Posted by: Biff | Jun 28, 2019 1:11:04 PM

There are six "strands" to the political question doctrine, including that the question is textually committed to another branch or that there are no judicially manageable standards for answer it. This is the first time the Court has relied solely and unequivocally on the "no manageable standards" strand. In all the other cases that found a political question, there was at least one other strand that also counseled against judicial resolution (almost always a textual commitment). So it is a first, and saying that there are no judicially manageable standards might be translated as "the court isn't good enough to resolve this." Many scholars argue that the political question doctrine is unconstitutional to the extent that it goes beyond declining to resolve a question that is textually committed to another branch. And for the textualists on the Court to abdicate judicial responsibility in the absence of a textual commitment (note that the majority opinion did not rest on the Elections Clause, although they discussed it) is hypocritical.

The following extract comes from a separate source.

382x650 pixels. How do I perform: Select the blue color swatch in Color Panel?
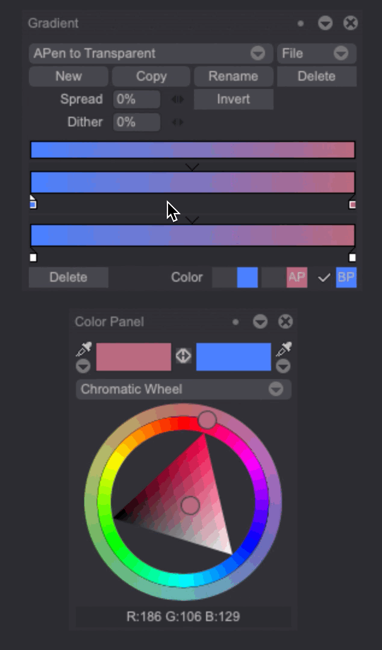pyautogui.click(x=234, y=356)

Posted by: Suzanna Sherry | Jun 28, 2019 11:56:10 AM


What baseline did Kagan suggest? Many baselines for districting, such as basing it primarily on existing counties or the like, naturally leads to results that are far from proportional. Is she not suggesting the problem is when results are biased compared to what normal districting would give, not comparing to proportional representation?

Posted by: Jr | Jun 28, 2019 11:45:26 AM

I still need to give the dissent a thorough reading but am I correct in perceiving a deep contradiction in Kagan identifying disproportionate party representation to be the injury and yet insisting efforts to cure that do not need to result in proportional representation?

Posted by: JSS | Jun 28, 2019 11:14:03 AM

I actually read the Court's opinion to say partisan gerrymandering doesn't violate the Constitution, however hyperpartisan, so I'm confused by her dissent. But I could be wrong. (Yes, I understand it's formally a PQD holding, but PQD holdings are almost always merits decisions, see, e.g., Seidman's article on this).

Posted by: Asher Steinberg | Jun 28, 2019 10:44:25 AM

All this maybe, maybe, maybe.

Maybe...just maybe...she was being needlessly hyperbolic.

Yeah. That answer seems simpler than the other contortions in these comments.

So let's go with my answer. Occam said so.

Posted by: YesterdayIKilledAMammoth | Jun 28, 2019 6:34:15 AM

The court didn't say it lacked the ability or talent. The court said that "too much" partisan bias is in the eye of the beholder, and so this is a political question not capable of judicial remedy.

Needless to say, this is not the first case the court has ruled to be a political question.

Posted by: Salem Al-Damluji | Jun 28, 2019 2:20:07 AM

I understood Kagan as saying that the Court has never previously confessed to a lack of ability (i.e., intelligence and talent). The cases you cite involve the court saying that it lacked jurisdictional power, but not that it lacked the talent or smarts to do the job if given. Kagan's statement is still probably wrong in that I would expect somewhere in the 200 year history of judicial review the court has at least once confessed to a lack of ability, but it doesn't come readily to mind.

Posted by: TJ | Jun 27, 2019 10:35:54 PM

Perhaps she's suggesting that this was the first time the court genuinely and honestly believed the task beyond judicial capabilities, whereas the other times were all just "pretextual", i.e. done for the same reason the administration wanted to ask about citizenship.